People with autism and nausea from digestive disorders, for example, were shown to be 11 percent more likely to behave violently in a research. When children between the ages of 2 and 5 years old had upper gastrointestinal difficulties, they were more likely to demonstrate aggressive behaviors, according to the research. Older children, between the ages of 6 and 18, on the other hand, were more prone to develop nervous and suffer from gastrointestinal problems, such as constipation.
Constipation in Children With Autism Can Be Improved
There are various things you can do to help your autistic kid feel better if they experience constipation. The first step is to make dietary adjustments.
Increase their fiber intake, particularly via meals such as fresh fruits and vegetables.
Some stomach irritants, such as dairy items like milk or cheese, are in lower quantities.
Sugary meals and “vitamin-enriched” beverages should be avoided since they might aggravate constipation.
To keep hydrated, increase the amount of water and other liquids they consume.
If required, talk to your physician about taking a fiber supplement.
You may also make behavioral adjustments to help your child’s general health, which includes their digestive health.
Regular exercise improves the performance of several organ systems, including the digestive system. Children who exercise frequently will be hungrier, making it simpler to include healthier items into their diets that will benefit their digestive health.
Find strategies to assist your kid realize that they should go to the bathroom as soon as they feel the desire as part of toilet training. Children with autism may need a set of rules or a regimen to keep them on track.
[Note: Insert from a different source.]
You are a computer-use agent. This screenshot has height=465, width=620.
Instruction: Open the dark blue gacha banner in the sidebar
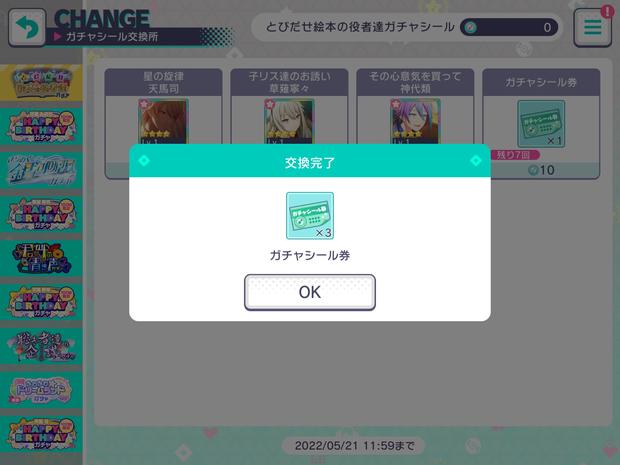pos(41,258)
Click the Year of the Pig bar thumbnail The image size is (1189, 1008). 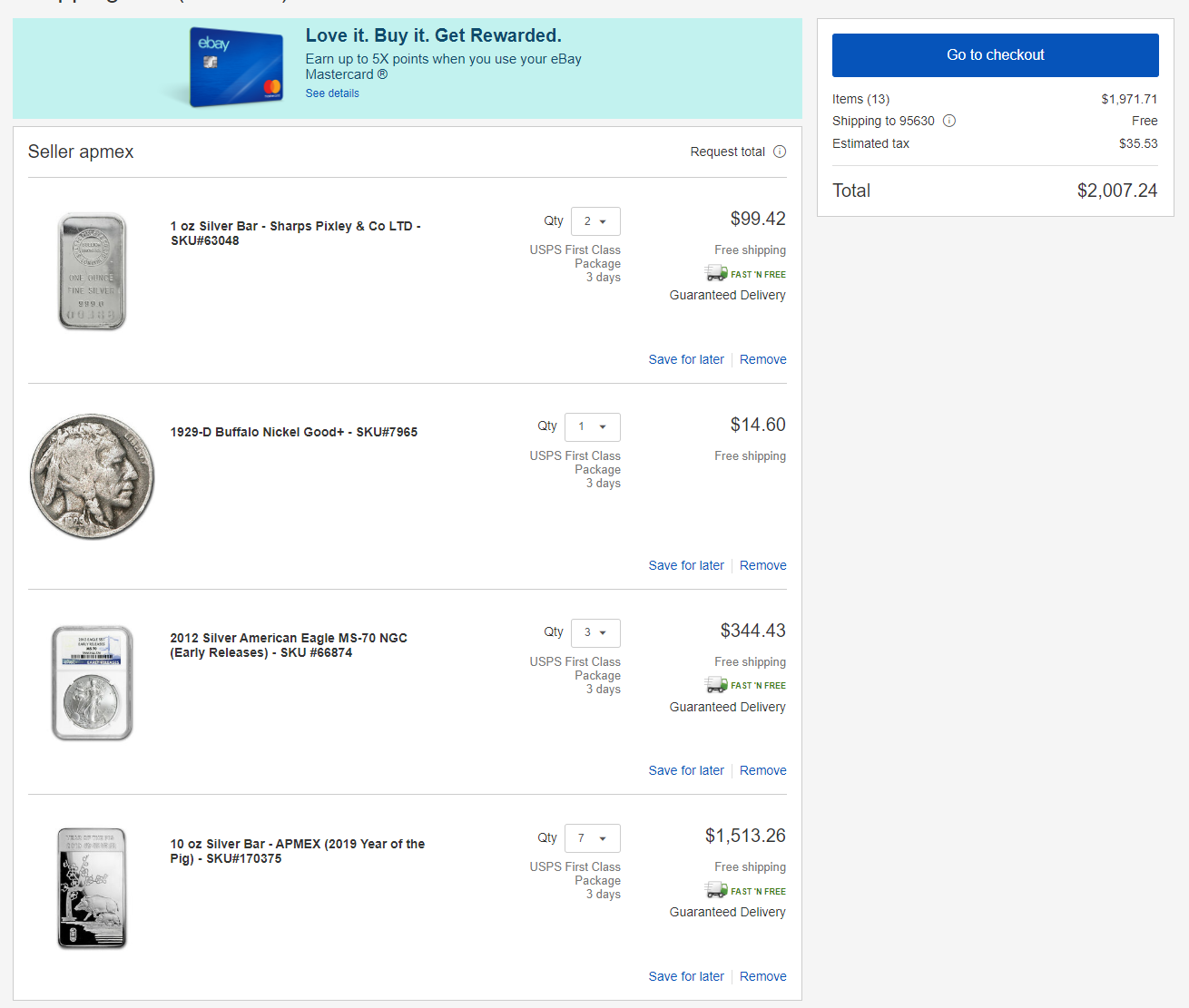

Set aside time to go to the restroom a couple times a day. This may assist them in unwinding while on the toilet. By designating a set time for this exercise, your kid will learn to correlate bowel movements with feeling better, resulting in their holding feces less often.
Talk to your kid’s physician about how a prescription medication can help if your child develops improved eating habits and has excellent bathroom habits but still has constipation. These drugs are only used in the most severe situations of persistent constipation. It’s possible that treatment will last at least six months.
Laxatives are the most common drug used to increase the frequency and quality of bowel movements. Even if they are over-the-counter medications, do not give your kid laxatives without first seeing their doctor.
Constipation is unpleasant for your kid, and since they can’t articulate what’s going on, particularly if they’re young, it may lead to greater behavioral issues. Your kid may overcome constipation with the correct medical attention before it becomes harmful.
Behavior therapy is the most prevalent technique to controlling autistic symptoms, and the skills learned in treatment may be applied to almost every aspect of a child’s life. Inform your ABA therapist if your kid is experiencing constipation. Because a child’s pain may have a significant impact on their behavior, the therapist or technician may adjust the treatment method in certain sessions to accommodate for it.
Constipation is a common issue for autistic children. Constipation can lead to malnutrition, dehydration, and other health problems. There are many ways to deal with constipation in autistic children. One way is to teach them how to deal with toxic people. Toxic people may not be intentionally trying to harm the child, but they may say things that upset or frustrate the child. This article will show you how to deal with and improve constipation in autistic children.
- how to deal with stress
- how to deal with a vindictive person
- how to deal with toxic husband
- how to deal with toxic friends
- how to deal with toxic family members
Janice is a Board Certified Behavior Analyst. She graduated from the University of British Columbia with a Bachelor of Arts in Psychology and Special Education. She also holds a Master of Science in Applied Behaviour Analysis (ABA) from Queen’s University, Belfast. She has worked with and case managed children and youth with autism and other intellectual and/or developmental disabilities in home and residential setting since 2013.